The common observation that
cancer cells present higher glycolytic rates when compared to control cells leads to the proposal of glycolysis as a potential target for the development of anti-tumoral agents. Anti-inflammatory drugs, such as
acetylsalicylic acid (ASA) and
salicylic acid (SA), present anti-tumoral properties, inducing apoptosis and altering
tumor glucose utilization. The present work aims at evaluating whether ASA could directly decrease cell glycolysis through inhibition of the major regulatory
enzyme within this pathway,
6-phosphofructo-1-kinase (PFK). We show that ASA and SA inhibit purified PFK in a dose-dependent manner, and that this inhibition occurs due to the modulation of the
enzyme quaternary structure.
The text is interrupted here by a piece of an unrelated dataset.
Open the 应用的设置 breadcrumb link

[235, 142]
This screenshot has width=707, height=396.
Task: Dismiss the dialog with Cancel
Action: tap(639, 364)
ASA and SA promote the dissociation of the
enzyme active tetramers into quite inactive dimers, a common regulatory mechanism of this
enzyme. The inhibitory effects of ASA and SA on PFK are fully reversible and can be prevented or reverted by the binding of the
enzyme to the actin filaments. Both drugs are also able to decrease
glucose consumption by human
breast cancer cell line MCF-7, as well as its viability, which decrease parallelly to the inhibition of PFK on these cells. In the end, we demonstrate the ability of ASA and SA to directly modulate an important regulatory intracellular
enzyme, and propose that this is one of their mechanisms promoting anti-tumoral effects.